Children

I don’t know why I did that

I’m both a planner and a spontaneous person. I both a why and a how person. But that’s not at all what this is about. I started right off the bat with a digression. Well, no. Not really. As a spontaneous person, I do often wonder why I end up doing certain things. I try to infer my motives after the fact. Which is why self-report surveys aren’t the greatest of tools but they can be tweaked to be useful. Ah, I went geeky there for a second. Forgive me. I don’t normally talk about psychology research methods as they are rather ho hum. I went right back intk digression mode.

Just a few minutes ago, I asked myself why I had just done what I did. I had just spent about seven minutes looking through the Facebook page of a dead individual. See, it was their birthday. Would have been and Facebook thought it wise to remind me. I didn’t know this individual that well. And they died about seven years or so. They would have been 33 today. They died young. They died of brain cancer. And, his mother posts every year on his birthday. And, that just pained me.

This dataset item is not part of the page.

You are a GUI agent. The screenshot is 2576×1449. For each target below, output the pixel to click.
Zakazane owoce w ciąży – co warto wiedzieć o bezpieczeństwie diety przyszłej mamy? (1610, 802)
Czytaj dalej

I had known him many years ago when he was an intern for me. He had been sweet, earnest and eager. He had a beaming smile. I stared at the posts from his mother. I stared at the posts from his friends wishing him the best up in heaven. I was saddened to read his mother’s anguish. And, yet I kept reading wishing that somehow she would be ok. I can’t imagine her pain. Nor do I wish for anyone to know it.

I could try to analyze why I kept reading through it. But I won’t. I’ll move on from these posts and hope for the best for that family.

5 replies »

  1. Tough one. There are people we know shouldn’t have died young – and yet they did. And there isn’t a thing we can do about it. But there is and will always be a hole in their families, and pain, because the young aren’t supposed to go first.

    I have one of my own I’m wrestling with, because I offered help and it wasn’t used.

    Sometimes you just have to find a way to do something for the living instead. And I’m struggling with how to do what I can there, too.

    Travis McGee’s friend Meyer had a rule: if something is hard, that’s the thing you have to do. It’s always stuck with me. It is worse to do nothing at all, because you can’t figure out what to do – because people wonder why they are being avoided when they should be supported. Sorry – projecting.